New journalism award honors alum

The family of reporter and author Bernard Nossiter '47 has created an annual prize to recognize undergraduates for outstanding pieces of journalism.

The Bernard D. Nossiter Prize in Journalism will award $1,000 each April to one undergraduate "for an article on any substantive topic, approached from a reporter's perspective and addressed using journalistic techniques," according to a press release describing the prize.

"The prize recognizes those student journalists and journalistic scholars who master their subjects and demonstrate, in lucid prose, their independence and courage of thought," according the statement.

Nossiter, who was born in 1926 and died in 1992, spent the bulk of his career writing news stories for the Washington Post, where he served as national and European economics correspondent and bureau chief for South Asia and London. He also wrote five books and was the United Nations bureau chief for the New York Times.

His son, Jonathan Nossiter '84, created the award along with his mother and three brothers to honor Bernard Nossiter's work.
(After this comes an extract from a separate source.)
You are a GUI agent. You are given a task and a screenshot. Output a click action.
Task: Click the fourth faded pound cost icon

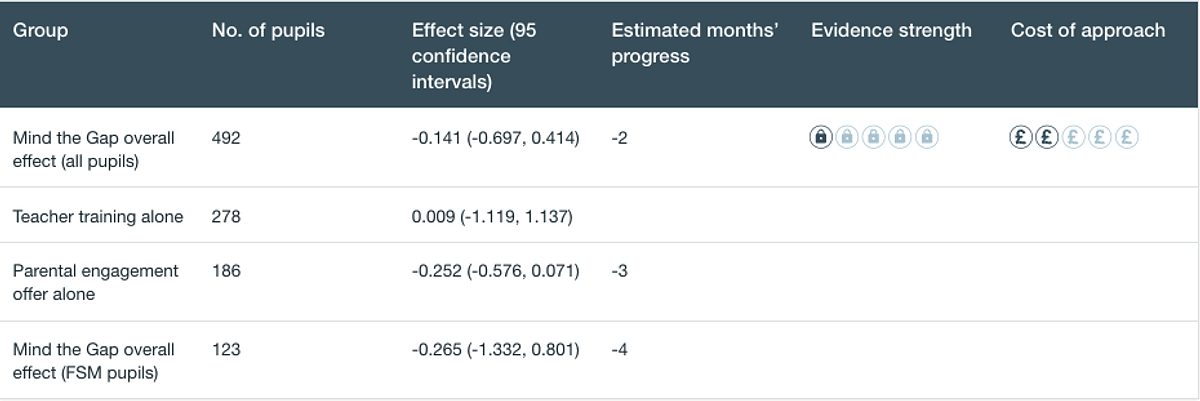point(1100,138)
Nossiter said a five-member "prize jury" will select a winner from among the submissions received.

He said the jury's standards are very high, adding that a prize would not necessarily be awarded every year. "A prize will only be awarded in the years where the committee feels it is merited," he said.

The jury will be composed of Classics Professor Edward Bradley, History Professor Michael Ermarth, College Trustee and former New York Times correspondent David Shipler and journalist Anne Bagamery '78, who was The Dartmouth's first female editor in chief. The fifth position will rotate yearly among each of Bernard Nossiter's four sons.

College spokesman Alex Huppe said the awarding of the prize is likely to become a very significant event each year at Dartmouth. "There's no other prize like it on campus," he said.

The winning submission, "will demonstrate the independent spirit, objectivity and tough-minded pursuit of the facts that define the best reporting," according to the statement.

Any current Dartmouth undergraduate is eligible for the prize. Submissions can be published or unpublished, but must have been written while the author was a matriculated student at Dartmouth. An individual may make more than one submission each year.

The prize is not necessarily restricted to a piece of printed journalism, Nossiter said. Electronic and film-oriented works such as documentaries will also receive consideration, he said.

Nossiter said the new prize is an attempt to go beyond the generic award often given for "excellence in journalism." He said, "My father's work represented a very courageous and fiercely independent style of journalism that was combined with a great deal of rigor."

Shipler, who once worked with Bernard Nossiter in the Middle East, said the jury will be looking for pieces that reflect a lot of research and that present a large collection of facts arranged in an orderly fashion. "That's what Bud Nossiter was known for and that's the spirit we want to honor," Shipler said.

Nossiter said a major goal of the award is to encourage young journalists to "challenge the norm" while at the same time being responsible. He noted that his father's favorite phrase was "challenge conventional wisdom."

He said Dartmouth seems to be the appropriate place to establish the prize. "He was an unsentimental person," Nossiter said of his father, "but he was very sentimental about Dartmouth. His attachment was very strong."

Those who wish to make a submission or who wish to nominate a writer should contact the secretary for the Nossiter Prize at the Dartmouth News Service. The deadline for submissions for the 1995 award is Feb. 1.